Northern League
- Sport: Football
- Founded: 1891
- Folded: 1920
- No. of teams: Various
- Country: Scotland
- Last champion: Montrose
- Most titles: Dundee 'A' (5)

= Northern Football League (Scotland) =

Association football league in Scotland

The Northern League was a regional Scottish football competition held between 1891 and 1920.

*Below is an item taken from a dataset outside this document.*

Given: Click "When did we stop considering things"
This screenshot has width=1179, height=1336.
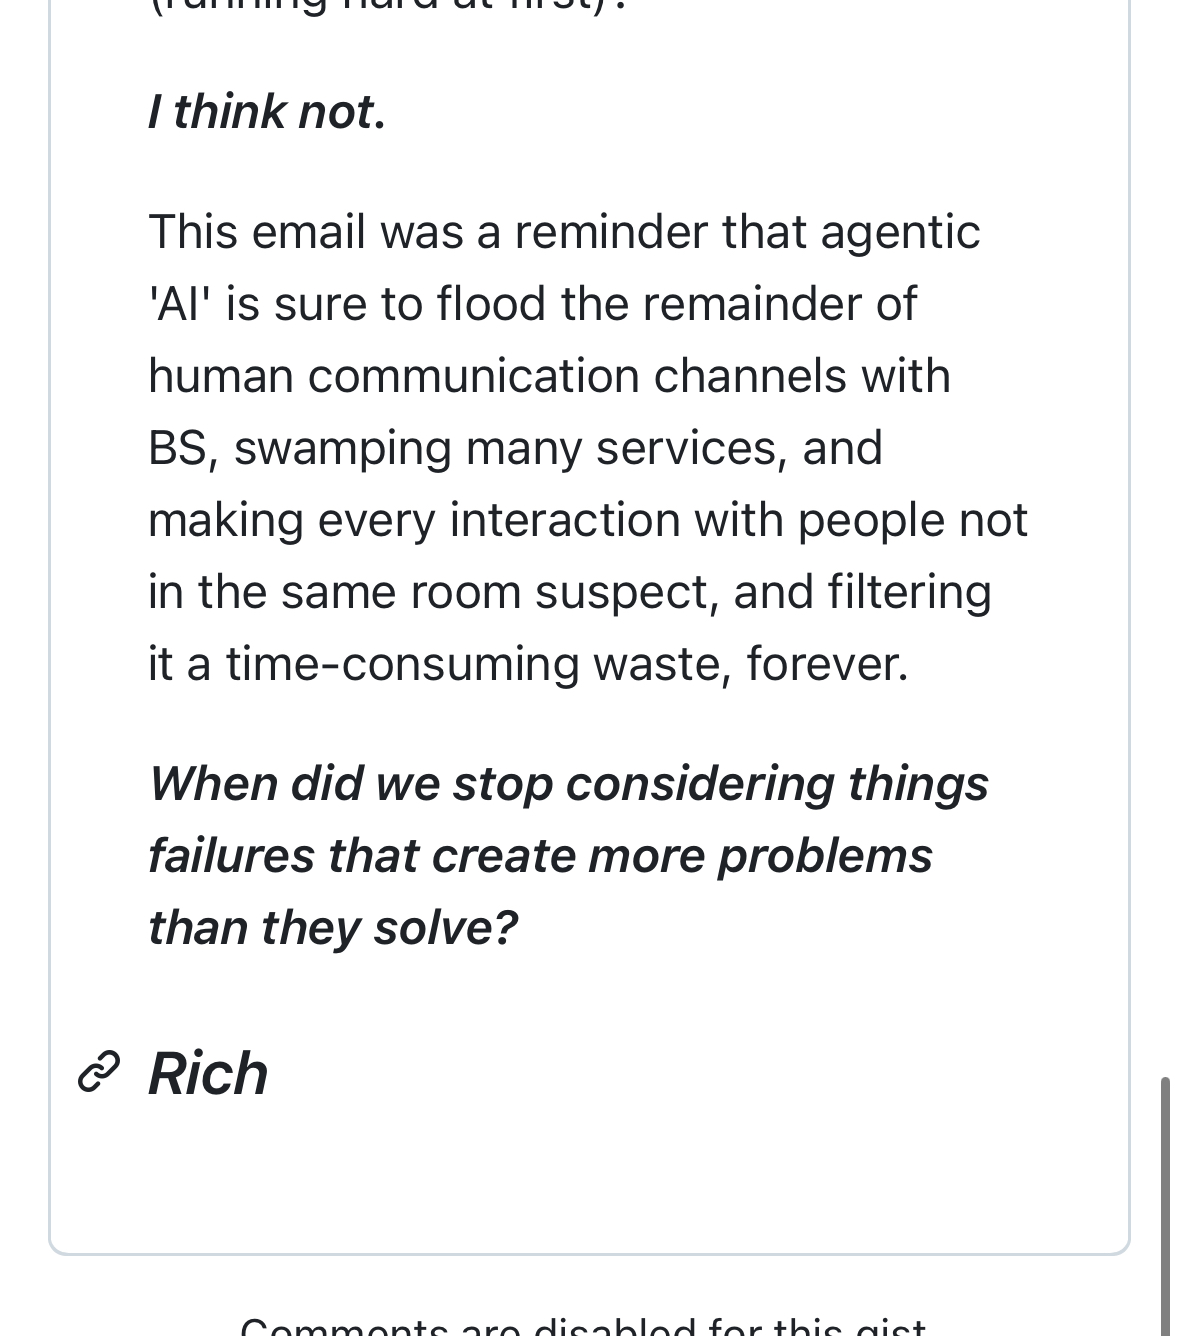Looking at the screenshot, I should click(x=568, y=783).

In 1908-09, six clubs left to form the Central Football League and the league shut down for the First World War, returning for a final season in 1919-20.

Dundee 'A' won the title five times, also sharing it on a sixth occasion.

==Details==

===History===

| Season | Winners |
| 1891–92 | Dundee East End & Dundee Our Boys |
| 1892–93 | Arbroath |
| 1893–94 | Unfinished |
| 1894–95 | Not held |
| 1895–96 | Forfar Athletic |
| 1896–97 | Orion |
| 1897–98 | Victoria United |
| 1898–99 | Orion |
| 1899–1900 | Dundee Wanderers |
| 1900–01 | Dundee 'A' |
| 1901–02 | Raith Rovers |
| 1902–03 | Dundee 'A' |
| 1903–04 | Montrose |
| 1904–05 | Dundee 'A' |
| 1905–06 | Aberdeen 'A' |
| 1906–07 | Kirkcaldy United & Dundee 'A' |
| 1907–08 | Brechin City |
| 1908–09 | Dundee 'A' |
| 1909–10 | Dundee 'A' |
| 1910–11 | Aberdeen 'A' |
| 1911–12 | Unfinished |
| 1912–13 | Brechin City |
| 1913–14 | Unfinished |
| 1914–15 | Forfar Athletic |
| 1915–16 | No competition due to war |
1916–17
1917–18
1918–19
| 1919–20 | Montrose |

===Number of titles===

| Winners | Titles |
|---|---|
| Dundee 'A' | 5 |
| Aberdeen 'A' | 2 |
| Brechin City | 2 |
| Forfar Athletic | 2 |
| Montrose | 2 |
| Orion | 2 |
| Arbroath | 1 |
| Dundee Wanderers | 1 |
| Raith Rovers | 1 |
| Victoria United | 1 |

Note: Two titles were also shared: the 1891-92 title between Dundee East End and Dundee Our Boys, and the 1906-07 title between Kirkcaldy United and Dundee 'A'. As neither title was won outright, they are not included in the above record.